Collected data entries:

┄┄┄┄┄┄┄┄┄┄┄┄┄┄┄┄┄┄┄┄

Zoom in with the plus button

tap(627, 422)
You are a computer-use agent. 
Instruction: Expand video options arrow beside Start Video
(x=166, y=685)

┄┄┄┄┄┄┄┄┄┄┄┄┄┄┄┄┄┄┄┄

• _Aim of the task_
Set down only the lines running from the line with "Instruction: Expand video" to the end of the entries above, both included, exactly as they stand.

• _Exercise output_
Instruction: Expand video options arrow beside Start Video
(x=166, y=685)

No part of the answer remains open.